───── TEXTO BASE

Mas os dois sábios marcham com passo igual na mesma Via do Céu.
Acrescentemos alguns
textos que, melhor ainda do que o comentário de Tsouhi, fazem parte do Yi
King e
de seu ensinamento clássico: “Quando se trata do Céu, se falamos dele de
um modo absoluto, é o céu que não se opõe: á a Via racional do Tao; é a atividade ou o começo de todos os seres” [12].
Os Julgamentos, ou glosas imperiais da edição oficial dos Ming,
dizem: “Wem Wang esclarece o sentido do termo Khien, simplesmente por meio do imutável Tao do céu. Trata-se do céu inteiro”.
“O fim e o começo do Tao são iluminados por uma grande claridade, de modo que
vemos aí seis situações (os seis traços do hexagrama Khien) apresentarem-se cada qual a seu tempo. O primeiro e
o último traço são o começo e o fim do Tao.
O Tao é a modificação e a transformação,
devidas à atividade; ele engendra todos os seres; aquilo que o céu confere, é o
destino; aquilo que os seres recebem, é a sua natureza; o Tao do céu e da terra é permanente; ele mantém a extrema
Harmonia[13].

──────────

» **TAREFA**:
Diga se cada afirmação concorda com o texto sobre o Tao acima. Responda sim ou não e cite exatamente as palavras do texto que decidem.
1. As glosas imperiais pertencem à edição oficial dos Ming.
2. O Tao do céu e da terra é passageiro.
3. Os seis traços do hexagrama Khien se apresentam todos ao mesmo tempo.

───── TRECHO DE ORIGEM

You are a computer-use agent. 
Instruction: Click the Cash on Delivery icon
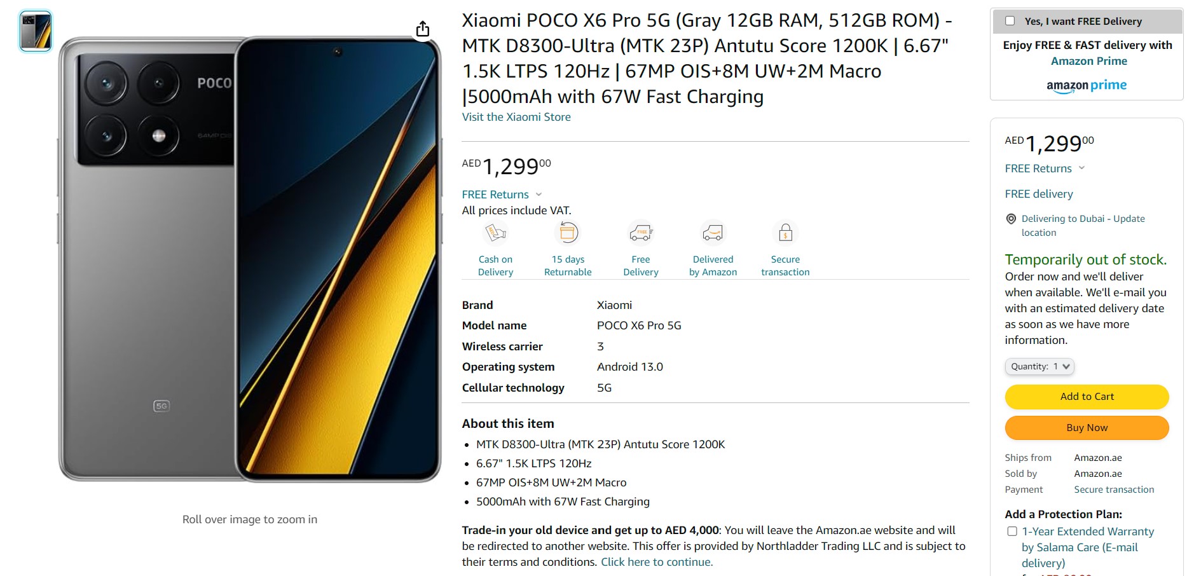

──────────

» **RESPOSTA**:
1. Sim: "Os Julgamentos, ou glosas imperiais da edição oficial dos Ming"
2. Não: "o Tao do céu e da terra é permanente"
3. Não: "apresentarem-se cada qual a seu tempo"